Monday, July 25, 2005

Global Warming and The Endowment Effect

I’ve been trying to get together a piece on rent-seeking aspects of Kyoto and subsequent global warming policies, but I’ve gotten sidetracked by a number of things. I am on holidays, after all. But one thing I’ve come across is the notion that there is a fair bit of evidence that the benefits of global warming may actually exceed the costs.

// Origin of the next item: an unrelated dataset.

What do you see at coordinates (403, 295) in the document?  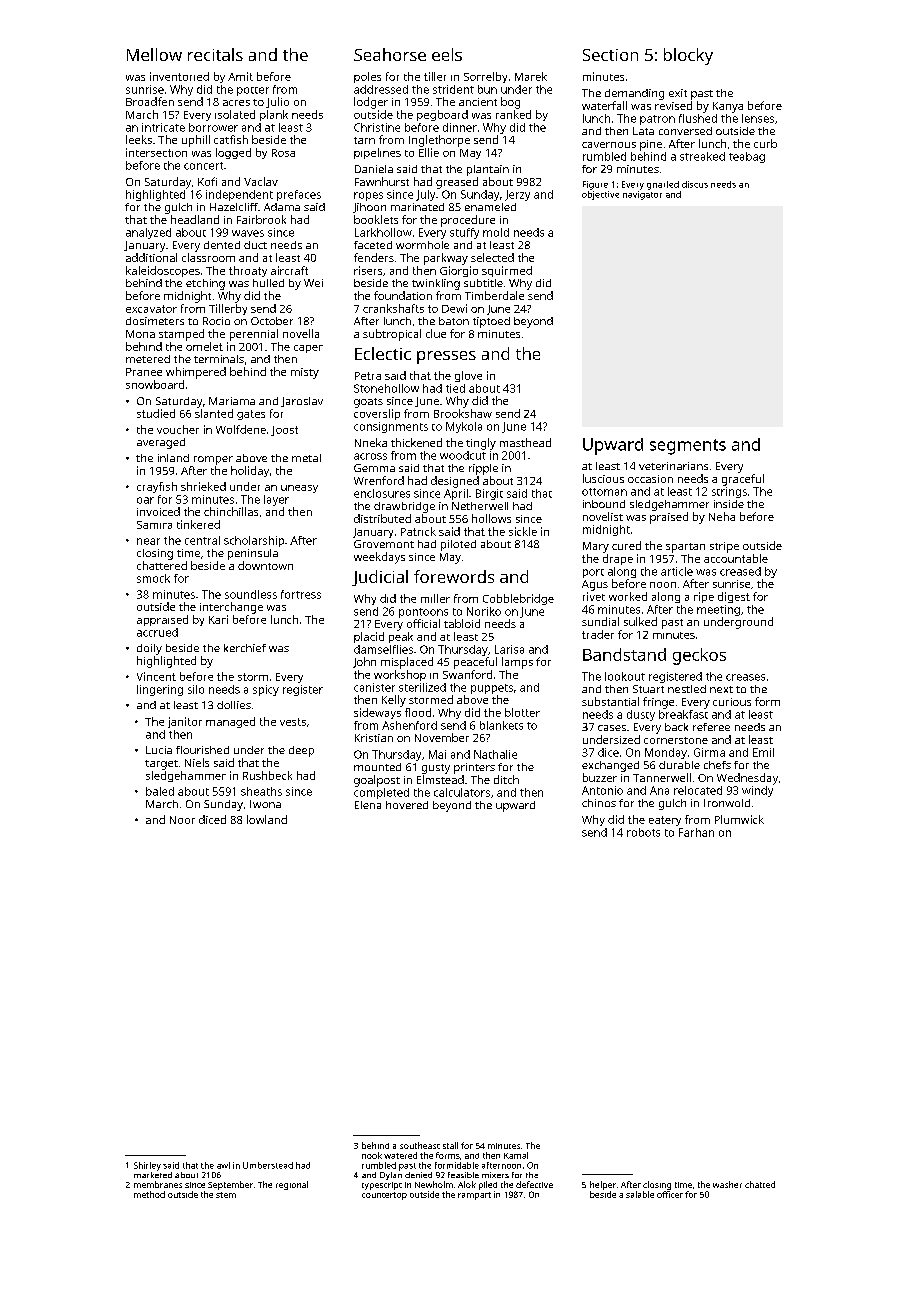 I see `foundation` at bounding box center [403, 295].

Directly leaving that issue aside for the moment, I’m wondering whether the benefits and costs can really be directly compared this way. A fairly large volume of economic research has indicated that people’s willingness-to-pay (demand) curves are very rarely straight lines, and they typically have kinks at the status quo situation. In other words, researchers such as 2002 Nobel Prize winner Daniel Kahneman and Jack Knetsch (a professor emeritus at The School of Resource and Environmental Management at Simon Fraser University, where I went to grad school) have found that people are generally much more resistant to giving up what they have then they are interested in obtaining more (this is known as “the endowment effect”). This is presumably due to the psychological effects of reference dependence and risk aversion. With this in mind, I wonder if we need to place more value on the losses that certain regions/individuals will incur because of global warming than we put on the benefits that may also result because of warming (that is, if the comparisons that are currently available are ignoring this effect, which I assume they are). Regardless, it may be important to have some mechanisms in place to compensate those who are net “losers” from global warming, as the costs and benefits are clearly unequally distributed.